说是小镇,其实不过是有几栋七八层的高楼、几条零落着商店和小吃店的街道,本质上还是大一点儿的村子。学校的食堂极其简陋,饭菜更是口味单调,缺少油水,分量也不足。我们十七八岁的身体,每天都在对食物的极度饥渴中度过。或许,我与其他小伙伴略有不同的是,在寻找食物的同时,也在疯狂地搜罗着故事。稍有点儿叙事性的课程——语文、历史或每周一节课时间的阅览室时光,无法让我感到真正的满足。于是,散落在小镇四处的租书亭成了我捕捉故事的最好居所。租一本书,一天五毛钱,五毛钱买来任何大饭店都没有的虚构大餐。我经常晚自习时偷偷溜出学校,怀里揣着一本刚看完的通俗小说,匆匆去敲租书亭的铁门,像秘密接头的特务一样,跟老板换另一本书,再翻墙赶回教室。其代价是,仅有的只能换来简单食物的伙食费,又被租书占去了三分之一。但阅读的满足感,令我宁可饿肚子。

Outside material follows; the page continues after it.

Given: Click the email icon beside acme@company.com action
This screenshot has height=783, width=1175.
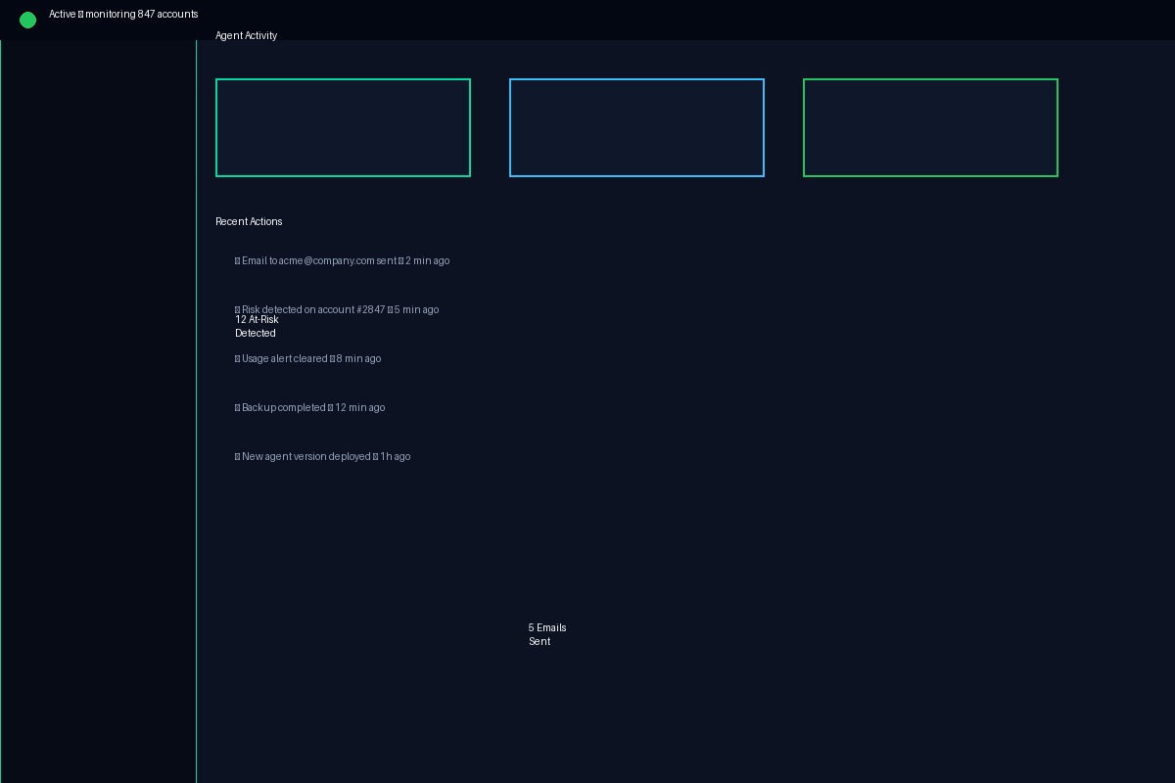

在一年多的疯狂阅读中,我看遍了小镇租书亭里所有的书,武侠小说、言情小说、商战小说、民间故事,甚至那时还不甚了了的盗版《平凡的世界》及盗版的几大本《鲁迅文学奖作品选》。这两部书躲在租书亭的木格子里,少有人碰,老板允许我以平时一半的租金借走它们。几天之后,我朦胧地感到自己打开了一个全新的世界,看到了完全不同的故事。而那些武侠小说看完,多是留下了零零碎碎的情节,也有的书虽只剩几句话深深印在脑中,直到此刻依然清晰如昨。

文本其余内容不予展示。